-
Notifications
You must be signed in to change notification settings - Fork 7
Open
Labels
enhancementNew feature or requestNew feature or request
Description
🚀 GPU Acceleration: Enable Running Upside Molecular Dynamics 2 on GPU
Summary
Implement the infrastructure and logic necessary to run Upside’s molecular simulations on NVIDIA GPUs using CUDA. This includes offloading computational hotspots, ensuring memory coherence, establishing a robust testing protocol, and modularizing the side chain handling.
Objectives
- Offload the most computationally intensive routines (interaction potentials and derivatives) to the GPU.

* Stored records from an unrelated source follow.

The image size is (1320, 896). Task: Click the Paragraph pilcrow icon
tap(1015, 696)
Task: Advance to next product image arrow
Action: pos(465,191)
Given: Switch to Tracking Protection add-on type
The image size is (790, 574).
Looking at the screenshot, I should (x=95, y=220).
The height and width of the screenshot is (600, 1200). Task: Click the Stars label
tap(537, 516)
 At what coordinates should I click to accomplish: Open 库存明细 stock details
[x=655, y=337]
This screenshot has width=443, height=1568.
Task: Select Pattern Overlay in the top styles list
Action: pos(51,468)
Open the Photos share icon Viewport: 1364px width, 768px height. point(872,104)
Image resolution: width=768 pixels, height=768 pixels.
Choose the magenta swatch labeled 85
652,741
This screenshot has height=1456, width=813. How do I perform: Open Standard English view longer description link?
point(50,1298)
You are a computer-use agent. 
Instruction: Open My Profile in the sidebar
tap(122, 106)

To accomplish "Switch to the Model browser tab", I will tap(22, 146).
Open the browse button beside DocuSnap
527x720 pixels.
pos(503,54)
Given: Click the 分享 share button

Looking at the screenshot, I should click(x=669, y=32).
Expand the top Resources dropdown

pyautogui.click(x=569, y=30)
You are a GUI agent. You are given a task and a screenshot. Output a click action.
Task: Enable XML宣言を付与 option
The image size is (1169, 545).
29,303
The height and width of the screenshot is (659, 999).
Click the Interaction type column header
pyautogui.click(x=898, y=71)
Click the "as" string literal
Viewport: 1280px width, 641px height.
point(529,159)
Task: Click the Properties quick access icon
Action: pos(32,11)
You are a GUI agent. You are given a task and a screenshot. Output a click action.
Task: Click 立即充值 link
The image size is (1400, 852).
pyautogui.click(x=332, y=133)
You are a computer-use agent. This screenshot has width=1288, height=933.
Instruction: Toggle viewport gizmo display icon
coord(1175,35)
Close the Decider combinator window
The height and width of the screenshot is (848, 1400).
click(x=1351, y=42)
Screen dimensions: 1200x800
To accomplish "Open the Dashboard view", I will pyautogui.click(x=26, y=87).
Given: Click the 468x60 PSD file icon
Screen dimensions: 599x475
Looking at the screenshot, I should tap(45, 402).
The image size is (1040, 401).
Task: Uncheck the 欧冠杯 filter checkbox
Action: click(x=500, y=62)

- Ensure unified host/device memory management using
DeviceObject<T>. - Refactor core computational logic into
__host__ __device__functions for code reuse. - Integrate asynchronous CUDA streams and, in later stages, CUDA graphs for performance.
- Maintain numerical correctness and reproducibility.
- Modularize side chain logic to support configurable side chain assignment:
- (a) Random assignment using normalized side chain probabilities (as currently implemented)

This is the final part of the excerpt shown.